====== EXERCISE MATERIALS ======

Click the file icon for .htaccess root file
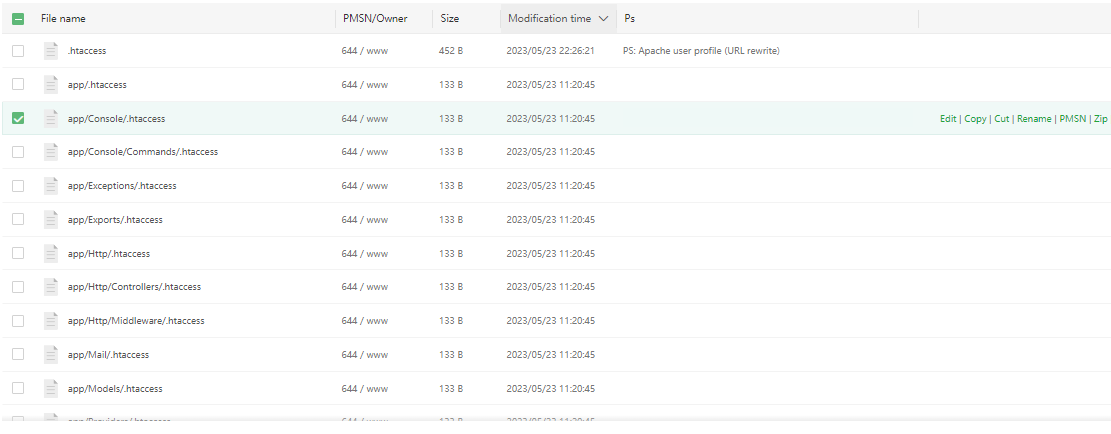(x=52, y=51)
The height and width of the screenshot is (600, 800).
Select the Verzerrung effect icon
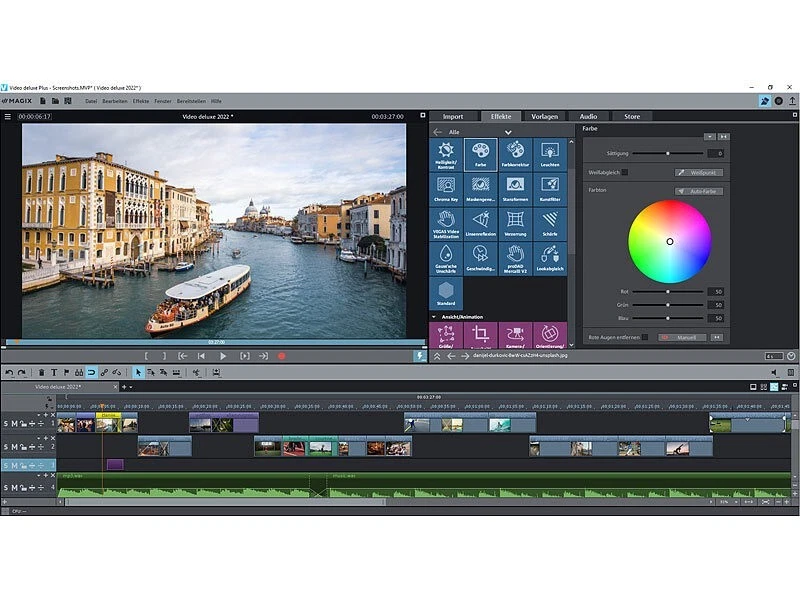click(x=514, y=220)
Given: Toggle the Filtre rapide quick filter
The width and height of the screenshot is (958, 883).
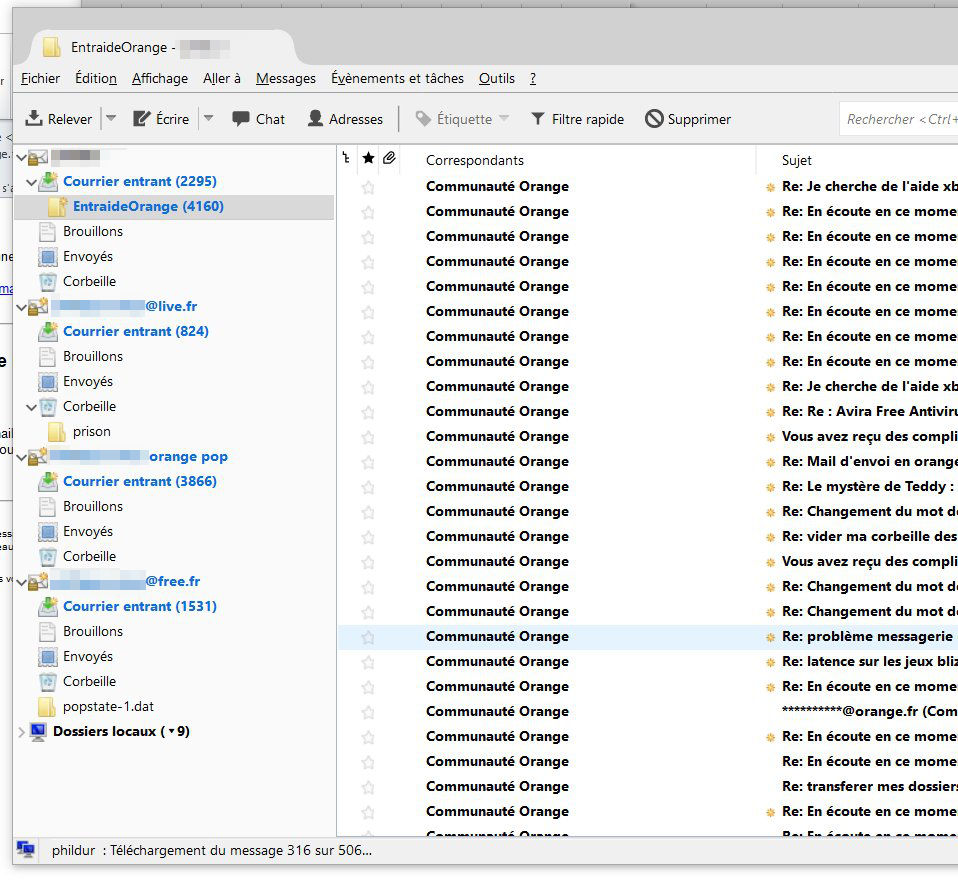Looking at the screenshot, I should pos(577,119).
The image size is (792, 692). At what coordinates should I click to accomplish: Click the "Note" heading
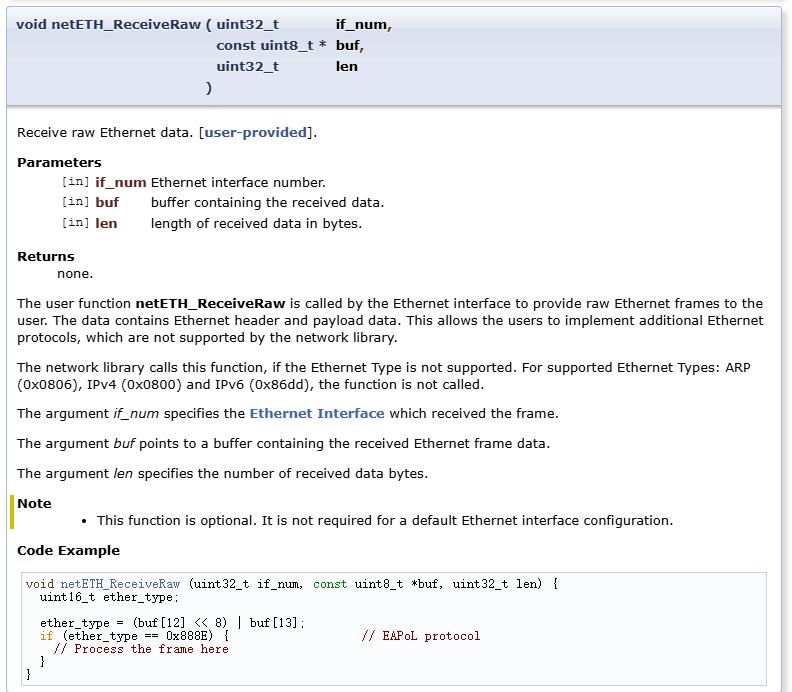(34, 503)
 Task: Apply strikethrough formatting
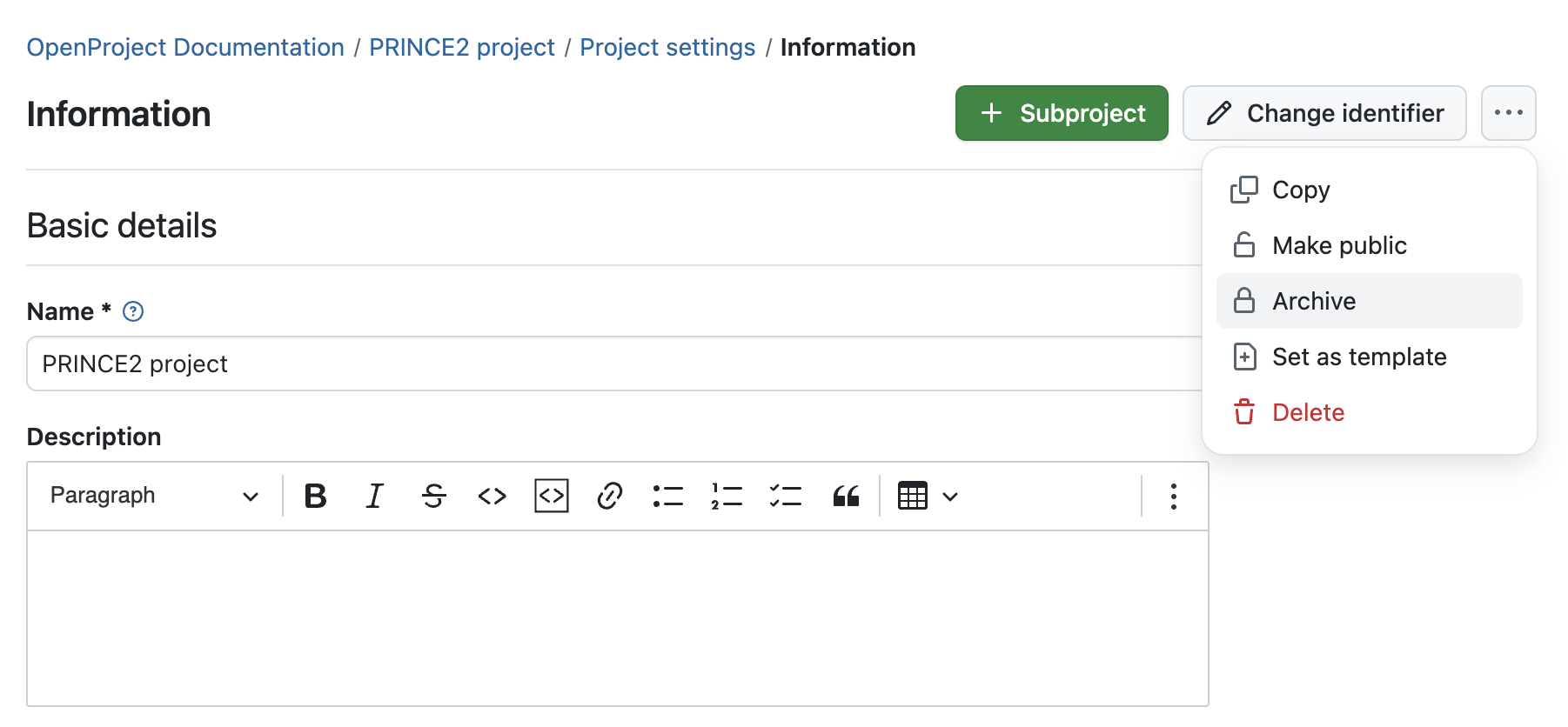point(433,496)
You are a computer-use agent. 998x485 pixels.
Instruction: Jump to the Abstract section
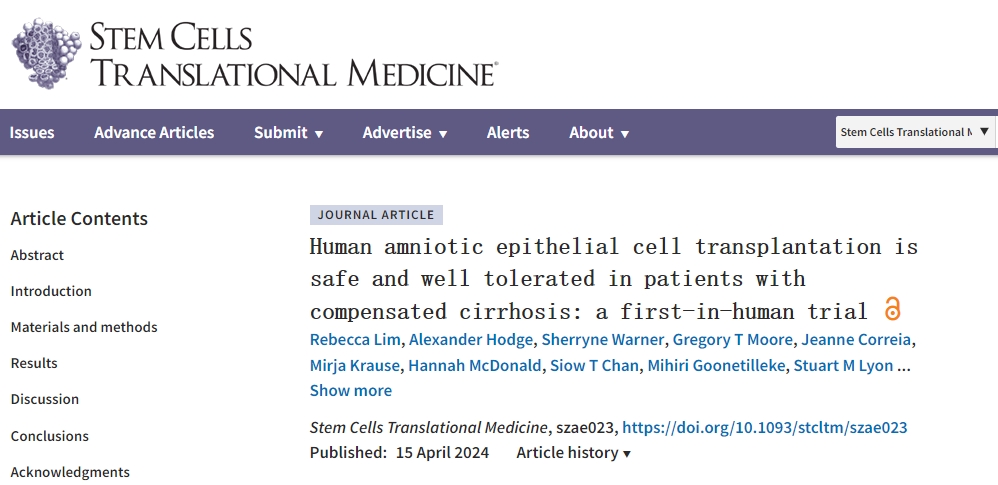click(37, 255)
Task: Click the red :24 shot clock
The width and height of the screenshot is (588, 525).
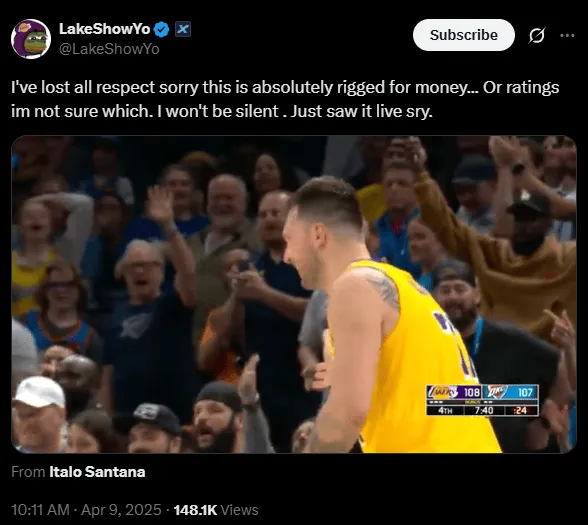Action: 520,410
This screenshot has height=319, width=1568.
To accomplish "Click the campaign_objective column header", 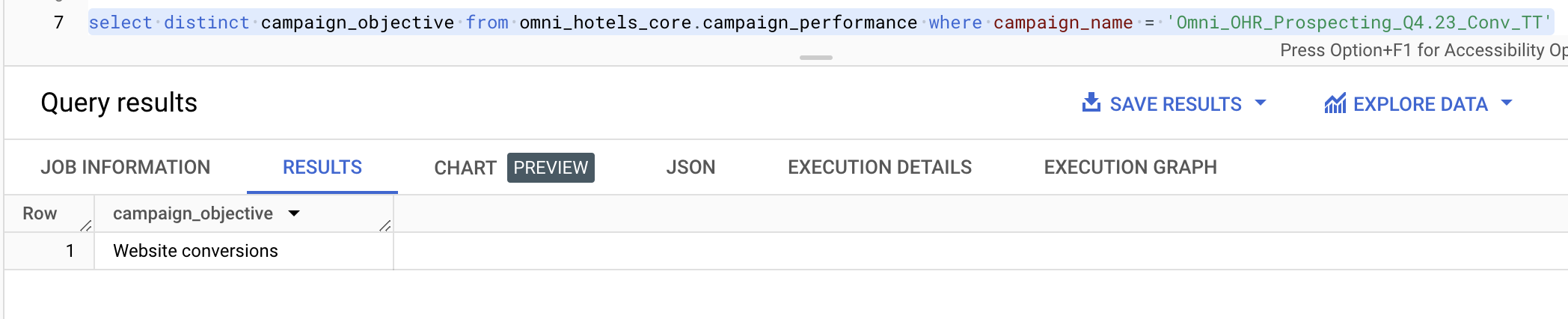I will 193,213.
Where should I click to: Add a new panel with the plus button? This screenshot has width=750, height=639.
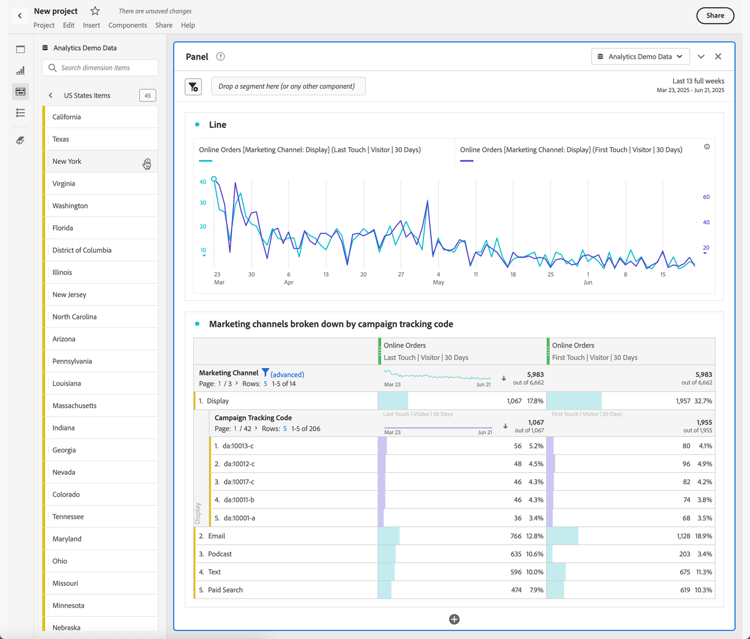[x=454, y=619]
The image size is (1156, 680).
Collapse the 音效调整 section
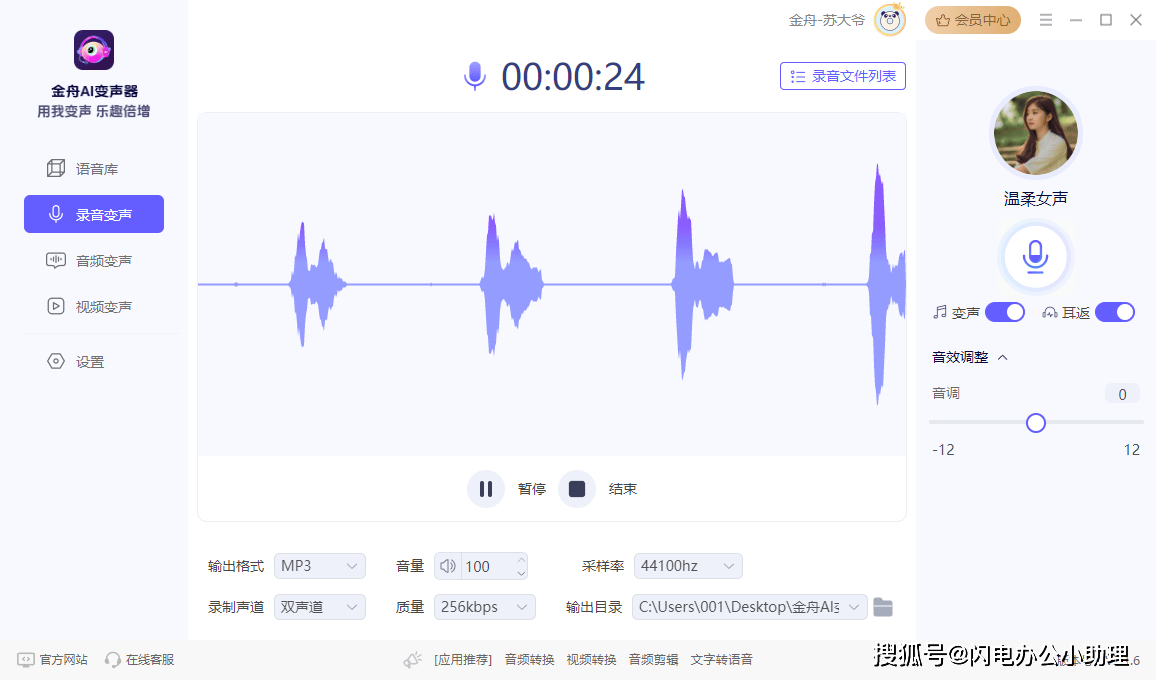pos(1003,357)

======

■ WHAT TO WORK ON ■
Reproduce exactly, without any picture, the lines from the one bearing "Where should I" to the last line of the records above.

■ RESULT OF THIS TASK ■
Where should I click to: Add a new panel with the plus button? This screenshot has width=750, height=639.
[x=454, y=619]
The image size is (1156, 680).
Collapse the 音效调整 section
pos(1003,357)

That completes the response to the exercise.